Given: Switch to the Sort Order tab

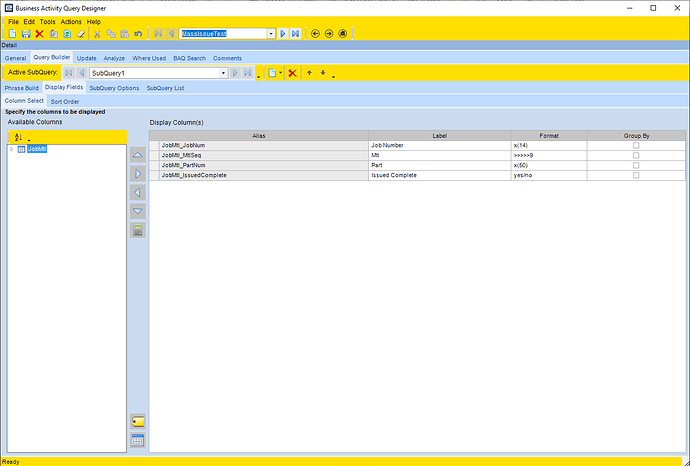Looking at the screenshot, I should click(64, 101).
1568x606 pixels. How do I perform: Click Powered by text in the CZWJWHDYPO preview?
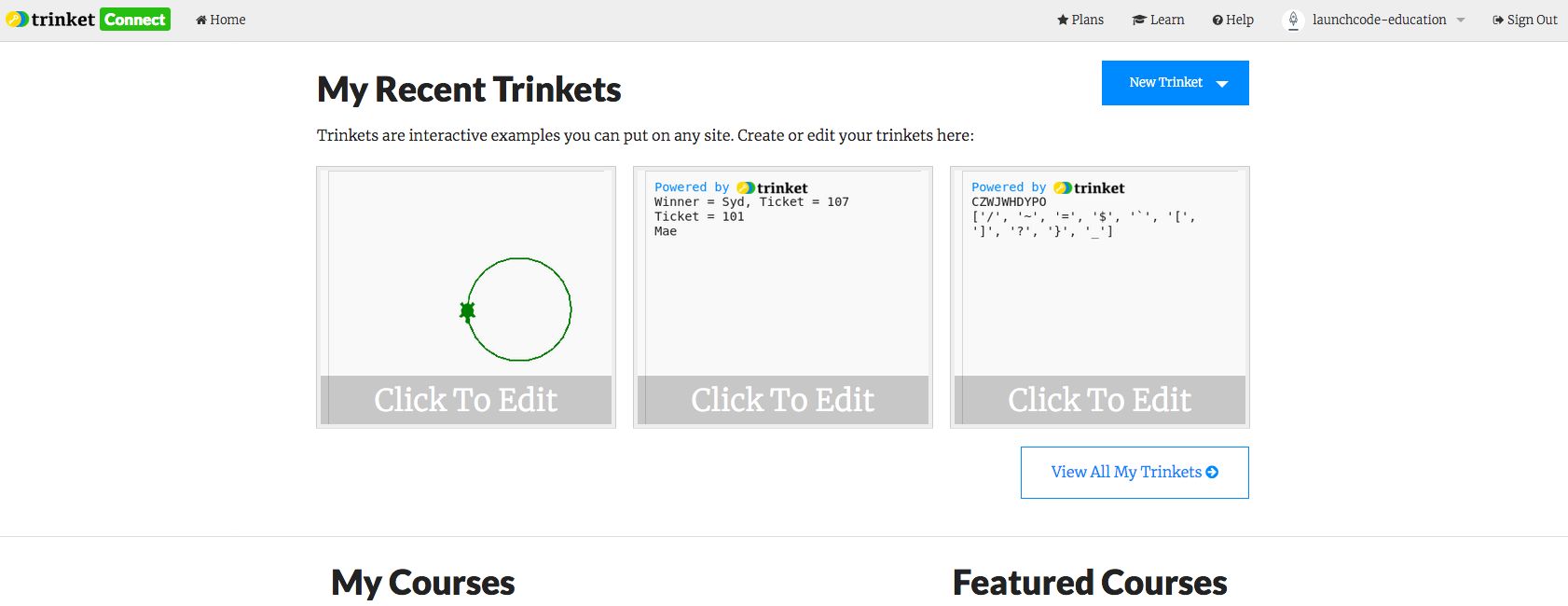[x=1009, y=187]
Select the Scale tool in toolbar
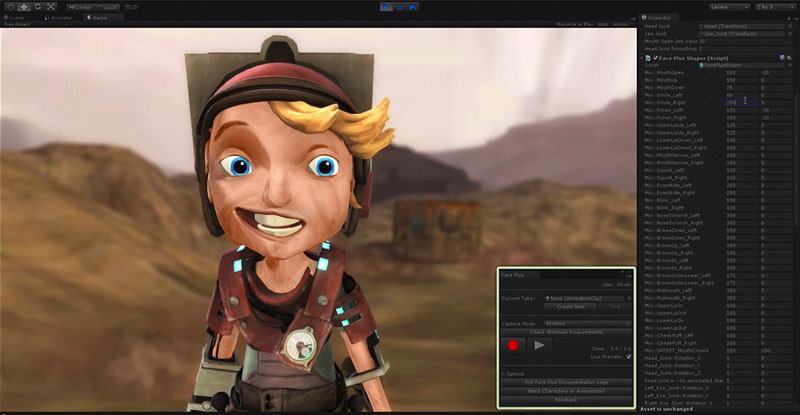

________

These entries are to be printed again word for word, except for the pictures.

▶ [The answer]
Given: Switch to the Sort Order tab

Looking at the screenshot, I should click(64, 101).
1568x606 pixels. How do I perform: Click Powered by text in the CZWJWHDYPO preview?
[x=1009, y=187]
Select the Scale tool in toolbar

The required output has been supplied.